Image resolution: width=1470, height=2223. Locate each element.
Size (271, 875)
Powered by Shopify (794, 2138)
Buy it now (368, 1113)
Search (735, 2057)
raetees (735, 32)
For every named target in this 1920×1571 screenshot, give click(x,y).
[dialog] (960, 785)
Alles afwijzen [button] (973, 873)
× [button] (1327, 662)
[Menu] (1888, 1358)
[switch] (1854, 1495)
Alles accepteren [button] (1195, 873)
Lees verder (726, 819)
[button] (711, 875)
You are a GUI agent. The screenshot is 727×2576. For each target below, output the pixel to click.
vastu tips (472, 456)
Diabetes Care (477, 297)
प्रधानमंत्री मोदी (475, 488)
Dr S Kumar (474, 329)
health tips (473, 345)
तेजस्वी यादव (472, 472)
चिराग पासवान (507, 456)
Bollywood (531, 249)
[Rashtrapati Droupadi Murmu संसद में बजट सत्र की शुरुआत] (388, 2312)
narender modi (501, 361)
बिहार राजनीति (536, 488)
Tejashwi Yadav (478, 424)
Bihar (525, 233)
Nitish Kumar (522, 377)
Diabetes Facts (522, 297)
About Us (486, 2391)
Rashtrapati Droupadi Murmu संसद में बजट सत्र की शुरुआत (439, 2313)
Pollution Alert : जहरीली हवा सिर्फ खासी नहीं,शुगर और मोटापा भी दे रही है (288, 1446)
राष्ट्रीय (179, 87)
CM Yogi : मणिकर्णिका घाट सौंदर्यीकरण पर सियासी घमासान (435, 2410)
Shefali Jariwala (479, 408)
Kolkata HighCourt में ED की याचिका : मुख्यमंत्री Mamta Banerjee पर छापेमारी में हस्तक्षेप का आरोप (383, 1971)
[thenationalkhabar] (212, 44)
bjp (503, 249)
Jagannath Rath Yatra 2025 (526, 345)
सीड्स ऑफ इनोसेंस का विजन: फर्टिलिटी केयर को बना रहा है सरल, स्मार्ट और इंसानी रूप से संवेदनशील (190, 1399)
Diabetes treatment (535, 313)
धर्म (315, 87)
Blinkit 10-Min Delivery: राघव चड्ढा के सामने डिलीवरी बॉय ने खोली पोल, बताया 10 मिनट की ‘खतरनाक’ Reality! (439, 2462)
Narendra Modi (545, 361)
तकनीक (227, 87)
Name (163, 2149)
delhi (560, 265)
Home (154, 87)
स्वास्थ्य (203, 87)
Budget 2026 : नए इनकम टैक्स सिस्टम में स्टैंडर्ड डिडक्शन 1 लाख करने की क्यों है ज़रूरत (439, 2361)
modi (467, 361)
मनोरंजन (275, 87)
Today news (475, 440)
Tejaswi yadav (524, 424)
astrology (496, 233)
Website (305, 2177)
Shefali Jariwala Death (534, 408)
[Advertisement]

#### Required work:
Return every line of the entries above that the string "target" appears in.

#### Written solution:
For every named target in this 1920×1571 screenshot, give click(x,y).
You are a GUI agent. The screenshot is 727×2576. For each target below, output the pixel to click.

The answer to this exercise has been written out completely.